The weighted impurity decrease equation is the following::
N_t / N * (impurity - N_t_R / N_t * right_impurity
- N_t_L / N_t * left_impurity)
where ``N`` is the total number of samples, ``N_t`` is the number of
samples at the current node, ``N_t_L`` is the number of samples in the
left child, and ``N_t_R`` is the number of samples in the right child.
``N``, ``N_t``, ``N_t_R`` and ``N_t_L`` all refer to the weighted sum,
if ``sample_weight`` is passed.
KFold Params:
----------
n_splits : int, default=10
Number of folds. Must be at least 2.
GridSearchCV Params:
--------------------
scoring : str, callable, list, tuple or dict, default="neg_mean_squared_error"
Strategy to evaluate the performance of the cross-validated model on
the test set.
If `scoring` represents a single score, one can use:
- a single string (see :ref:`scoring_parameter`);
- a callable (see :ref:`scoring`) that returns a single value.
If `scoring` represents multiple scores, one can use:
- a list or tuple of unique strings;
- a callable returning a dictionary where the keys are the metric
names and the values are the metric scores;
- a dictionary with metric names as keys and callables a values.
See :ref:`multimetric_grid_search` for an example.
n_jobs : int, default=None
Number of jobs to run in parallel.
``None`` means 1 unless in a :obj:`joblib.parallel_backend` context.
``-1`` means using all processors. See :term:`Glossary <n_jobs>`
for more details.
.. versionchanged:: v0.20
`n_jobs` default changed from 1 to None
refit : bool, str, or callable, default="neg_mean_squared_error"
Refit an estimator using the best found parameters on the whole
dataset.
For multiple metric evaluation, this needs to be a `str` denoting the
scorer that would be used to find the best parameters for refitting
the estimator at the end.
Where there are considerations other than maximum score in
choosing a best estimator, ``refit`` can be set to a function which
returns the selected ``best_index_`` given ``cv_results_``. In that
case, the ``best_estimator_`` and ``best_params_`` will be set
according to the returned ``best_index_`` while the ``best_score_``
attribute will not be available.
The refitted estimator is made available at the ``best_estimator_``
attribute and permits using ``predict`` directly on this
``GridSearchCV`` instance.
Also for multiple metric evaluation, the attributes ``best_index_``,
``best_score_`` and ``best_params_`` will only be available if
``refit`` is set and all of them will be determined w.r.t this specific
scorer.
See ``scoring`` parameter to know more about multiple metric
evaluation.
See :ref:`sphx_glr_auto_examples_model_selection_plot_grid_search_digits.py`
to see how to design a custom selection strategy using a callable
via `refit`.
verbose_cv : int
Controls the verbosity: the higher, the more messages.
- >1 : the computation time for each fold and parameter candidate is
displayed;
- >2 : the score is also displayed;
- >3 : the fold and candidate parameter indexes are also displayed
together with the starting time of the computation.
return_train_score : bool, default=False
If ``False``, the ``cv_results_`` attribute will not include training
scores.
Computing training scores is used to get insights on how different
parameter settings impact the overfitting/underfitting trade-off.
However computing the scores on the training set can be computationally
expensive and is not strictly required to select the parameters that
yield the best generalization performance.
KMeans Params:
--------------
n_clusters : int, default=100
The number of clusters to form as well as the number of
centroids to generate.
Flow Params:
------------
max_grid_length: Int, default=100
The maximum number of grid points to search over.

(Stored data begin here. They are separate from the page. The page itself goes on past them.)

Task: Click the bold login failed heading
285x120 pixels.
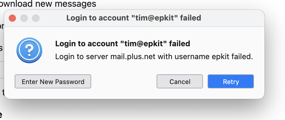Action: 123,44
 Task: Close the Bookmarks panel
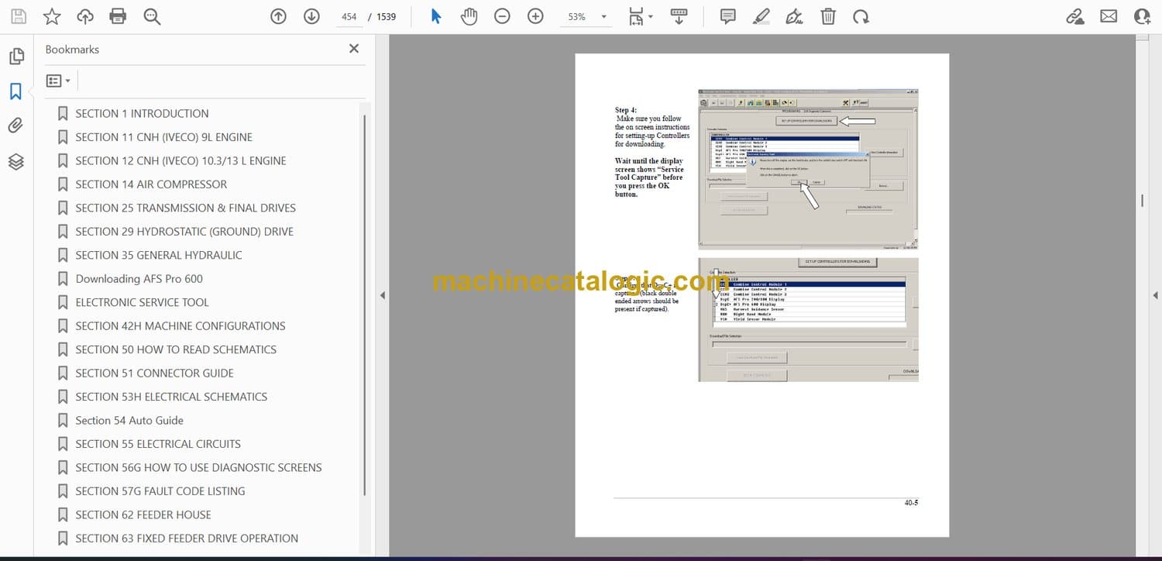pyautogui.click(x=354, y=49)
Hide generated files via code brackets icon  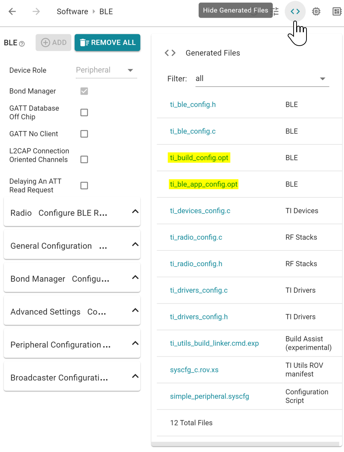[295, 11]
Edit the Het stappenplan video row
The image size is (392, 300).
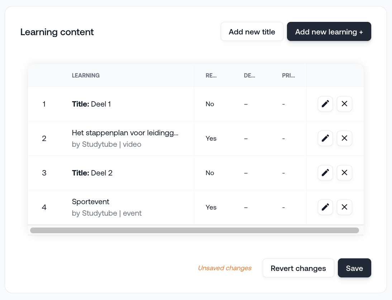325,139
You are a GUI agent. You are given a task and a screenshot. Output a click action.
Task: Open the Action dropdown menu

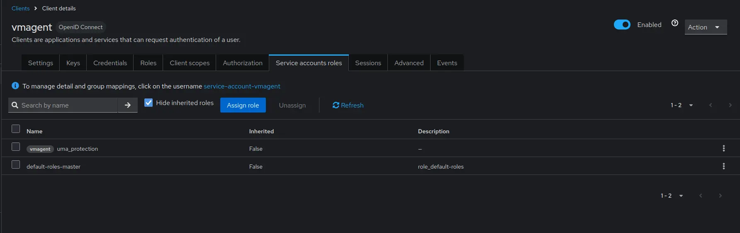point(705,27)
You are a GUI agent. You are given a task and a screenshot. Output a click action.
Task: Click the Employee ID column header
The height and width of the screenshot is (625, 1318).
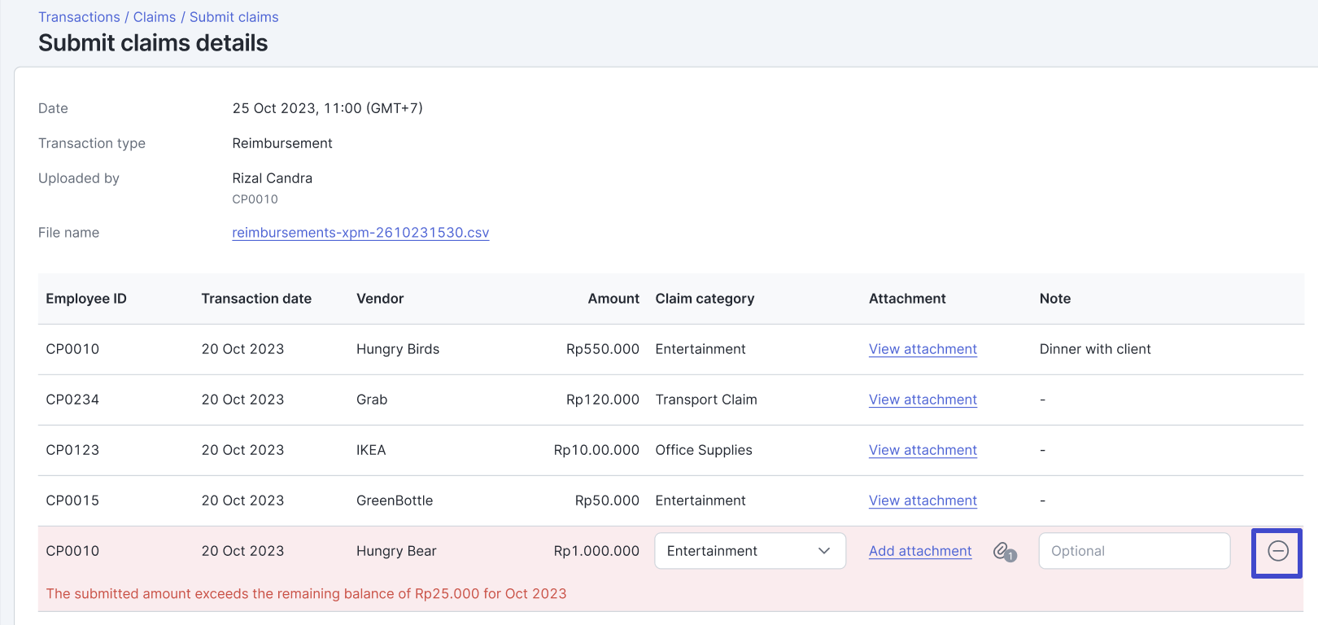86,299
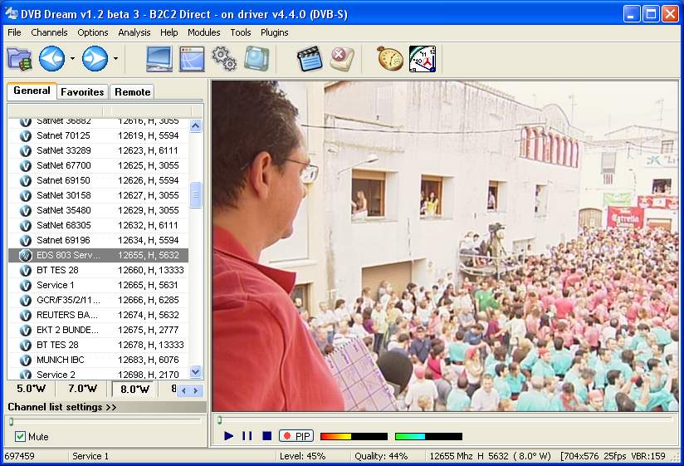This screenshot has height=466, width=684.
Task: Toggle the PIP button
Action: click(x=296, y=436)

If the number of grid points
is greater than this value, then KMeans is used to cluster the grid points
to reduce the number of grid points to n_clusters.
n_best_clusters_for_extensive_search: Int, default=5
The number of clusters to use for the extensive search. The extensive search
of cp values in n_best_clusters_for_extensive_search of kmeans clusters
is performed
max_cycles_of_extensive_cluster_search: Int, default=5
The maximum number of times to perform an extensive search over the grid points
if the number of grid points is greater than max_grid_length. If the number of
grid points is greater than max_grid_length, then KMeans is used to cluster the
verbose_flow: bool, default=True
If True, then print the progress of the flow search and estimated time to completion.
Examples
--------
#### Poisson
>>> binning = OptimalBinningUsingDecisionTreeRegressor(criterion = "poisson",
scoring = "neg_mean_poisson_deviance",
refit = "neg_mean_poisson_deviance",
max_depth = 3)
>>> binning.fit(X, y, w)
>>> binning.cut_points
>>> binning.plot_tree()
#### Gamma
>>> binning = OptimalBinningUsingDecisionTreeRegressor(criterion = "squared_error",
scoring = "neg_mean_gamma_deviance",
refit = "neg_mean_gamma_deviance",
max_depth = 3)
>>> binning.fit(X, y, w)
>>> binning.cut_points
>>> binning.plot_tree()
"""
# tree attributes
self.criterion = criterion
self.splitter = splitter
self.max_depth = max_depth
self.min_samples_split = min_samples_split
self.min_samples_leaf = min_samples_leaf
self.min_weight_fraction_leaf = min_weight_fraction_leaf
self.max_features= max_features
self.max_leaf_nodes = max_leaf_nodes
self.min_impurity_decrease = min_impurity_decrease
# cv attributes
self.n_splits = n_splits
self.scoring = scoring
self.refit = refit
self.n_jobs = n_jobs
self.return_train_score = return_train_score
self.verbose_cv = verbose_cv
# kmeans attributes
self.n_clusters = n_clusters
# flow attributes
self.max_grid_length = max_grid_length
self.n_best_clusters_for_extensive_search = n_best_clusters_for_extensive_search
self.max_cycles_of_extensive_cluster_search = max_cycles_of_extensive_cluster_search
self.verbose_flow = verbose_flow
# other attributes (classess, objects, etc.)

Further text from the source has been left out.